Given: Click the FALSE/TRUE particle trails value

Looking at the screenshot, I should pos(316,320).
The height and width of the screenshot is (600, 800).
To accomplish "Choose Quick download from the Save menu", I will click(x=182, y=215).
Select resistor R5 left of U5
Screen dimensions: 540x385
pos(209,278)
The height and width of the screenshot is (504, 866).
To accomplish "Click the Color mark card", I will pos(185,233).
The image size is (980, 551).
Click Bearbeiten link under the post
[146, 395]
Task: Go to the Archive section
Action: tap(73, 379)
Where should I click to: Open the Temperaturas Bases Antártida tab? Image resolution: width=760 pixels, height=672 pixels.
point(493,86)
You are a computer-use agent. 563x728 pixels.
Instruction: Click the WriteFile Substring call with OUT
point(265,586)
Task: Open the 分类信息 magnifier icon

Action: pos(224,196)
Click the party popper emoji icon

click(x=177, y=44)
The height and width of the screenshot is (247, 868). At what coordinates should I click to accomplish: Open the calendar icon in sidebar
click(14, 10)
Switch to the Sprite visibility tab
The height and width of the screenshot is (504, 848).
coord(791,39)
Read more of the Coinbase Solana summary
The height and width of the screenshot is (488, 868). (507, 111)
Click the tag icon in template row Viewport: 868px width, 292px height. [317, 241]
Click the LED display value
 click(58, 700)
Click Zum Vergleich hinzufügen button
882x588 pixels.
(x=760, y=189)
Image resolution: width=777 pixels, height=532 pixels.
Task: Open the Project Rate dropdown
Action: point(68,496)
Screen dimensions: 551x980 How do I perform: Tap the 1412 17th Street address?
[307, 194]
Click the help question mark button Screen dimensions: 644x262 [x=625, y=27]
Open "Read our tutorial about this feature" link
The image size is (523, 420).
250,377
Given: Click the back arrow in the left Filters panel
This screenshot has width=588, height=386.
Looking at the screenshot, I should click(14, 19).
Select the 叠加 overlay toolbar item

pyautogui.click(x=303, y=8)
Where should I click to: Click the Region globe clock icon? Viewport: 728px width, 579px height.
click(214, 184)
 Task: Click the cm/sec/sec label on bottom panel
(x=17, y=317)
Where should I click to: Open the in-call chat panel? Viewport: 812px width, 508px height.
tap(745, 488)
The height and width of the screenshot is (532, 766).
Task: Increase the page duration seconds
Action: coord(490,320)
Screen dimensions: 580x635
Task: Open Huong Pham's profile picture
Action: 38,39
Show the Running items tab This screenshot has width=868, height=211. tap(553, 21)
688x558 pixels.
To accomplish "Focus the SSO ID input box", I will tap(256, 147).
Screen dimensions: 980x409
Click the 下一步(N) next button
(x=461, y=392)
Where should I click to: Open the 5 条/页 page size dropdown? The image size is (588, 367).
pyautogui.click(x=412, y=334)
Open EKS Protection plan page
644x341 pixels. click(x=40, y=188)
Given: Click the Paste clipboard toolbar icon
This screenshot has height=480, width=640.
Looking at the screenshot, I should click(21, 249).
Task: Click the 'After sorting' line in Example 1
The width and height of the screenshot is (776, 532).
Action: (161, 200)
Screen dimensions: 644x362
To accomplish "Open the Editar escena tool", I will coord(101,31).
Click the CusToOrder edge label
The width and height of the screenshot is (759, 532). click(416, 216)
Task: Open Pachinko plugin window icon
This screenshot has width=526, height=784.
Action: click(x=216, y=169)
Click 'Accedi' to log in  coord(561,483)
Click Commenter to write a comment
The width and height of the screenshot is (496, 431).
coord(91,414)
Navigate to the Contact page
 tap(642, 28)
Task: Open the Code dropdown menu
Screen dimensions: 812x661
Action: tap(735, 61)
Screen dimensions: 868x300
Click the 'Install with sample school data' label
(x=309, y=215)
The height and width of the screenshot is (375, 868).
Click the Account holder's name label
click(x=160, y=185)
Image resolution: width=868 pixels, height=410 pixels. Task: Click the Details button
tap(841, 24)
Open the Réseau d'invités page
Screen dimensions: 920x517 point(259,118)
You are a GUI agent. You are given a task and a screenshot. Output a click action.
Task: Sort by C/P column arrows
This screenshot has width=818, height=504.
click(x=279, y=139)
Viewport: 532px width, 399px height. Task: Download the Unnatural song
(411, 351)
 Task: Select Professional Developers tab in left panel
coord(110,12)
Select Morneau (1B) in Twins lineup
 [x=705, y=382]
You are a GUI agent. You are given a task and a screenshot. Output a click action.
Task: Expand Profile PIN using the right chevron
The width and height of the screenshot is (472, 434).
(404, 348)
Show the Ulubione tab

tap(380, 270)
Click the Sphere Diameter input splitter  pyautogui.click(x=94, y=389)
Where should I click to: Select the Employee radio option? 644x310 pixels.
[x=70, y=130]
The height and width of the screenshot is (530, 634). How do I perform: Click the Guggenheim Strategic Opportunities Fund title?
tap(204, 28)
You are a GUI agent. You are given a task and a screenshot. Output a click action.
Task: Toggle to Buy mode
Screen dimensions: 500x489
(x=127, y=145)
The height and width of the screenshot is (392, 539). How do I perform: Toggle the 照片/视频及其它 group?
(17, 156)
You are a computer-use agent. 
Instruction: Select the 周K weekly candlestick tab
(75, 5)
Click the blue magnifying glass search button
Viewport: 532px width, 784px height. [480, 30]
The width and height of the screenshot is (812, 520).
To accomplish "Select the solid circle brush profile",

DIRECTIONS FOR THIS TASK: What is needed is a word-for-word copy of the records above, from the first line through the line that contains "Given: Click the back".

RESULT BELOW:
Given: Click the FALSE/TRUE particle trails value

Looking at the screenshot, I should pos(316,320).
The height and width of the screenshot is (600, 800).
To accomplish "Choose Quick download from the Save menu", I will click(x=182, y=215).
Select resistor R5 left of U5
Screen dimensions: 540x385
pos(209,278)
The height and width of the screenshot is (504, 866).
To accomplish "Click the Color mark card", I will pos(185,233).
The image size is (980, 551).
Click Bearbeiten link under the post
[146, 395]
Task: Go to the Archive section
Action: tap(73, 379)
Where should I click to: Open the Temperaturas Bases Antártida tab? Image resolution: width=760 pixels, height=672 pixels.
point(493,86)
You are a computer-use agent. 563x728 pixels.
Instruction: Click the WriteFile Substring call with OUT
point(265,586)
Task: Open the 分类信息 magnifier icon

Action: pos(224,196)
Click the party popper emoji icon

click(x=177, y=44)
The height and width of the screenshot is (247, 868). At what coordinates should I click to accomplish: Open the calendar icon in sidebar
click(14, 10)
Switch to the Sprite visibility tab
The height and width of the screenshot is (504, 848).
coord(791,39)
Read more of the Coinbase Solana summary
The height and width of the screenshot is (488, 868). (507, 111)
Click the tag icon in template row Viewport: 868px width, 292px height. [317, 241]
Click the LED display value
 click(58, 700)
Click Zum Vergleich hinzufügen button
882x588 pixels.
(x=760, y=189)
Image resolution: width=777 pixels, height=532 pixels.
Task: Open the Project Rate dropdown
Action: point(68,496)
Screen dimensions: 551x980 How do I perform: Tap the 1412 17th Street address?
[307, 194]
Click the help question mark button Screen dimensions: 644x262 [x=625, y=27]
Open "Read our tutorial about this feature" link
The image size is (523, 420).
250,377
Given: Click the back arrow in the left Filters panel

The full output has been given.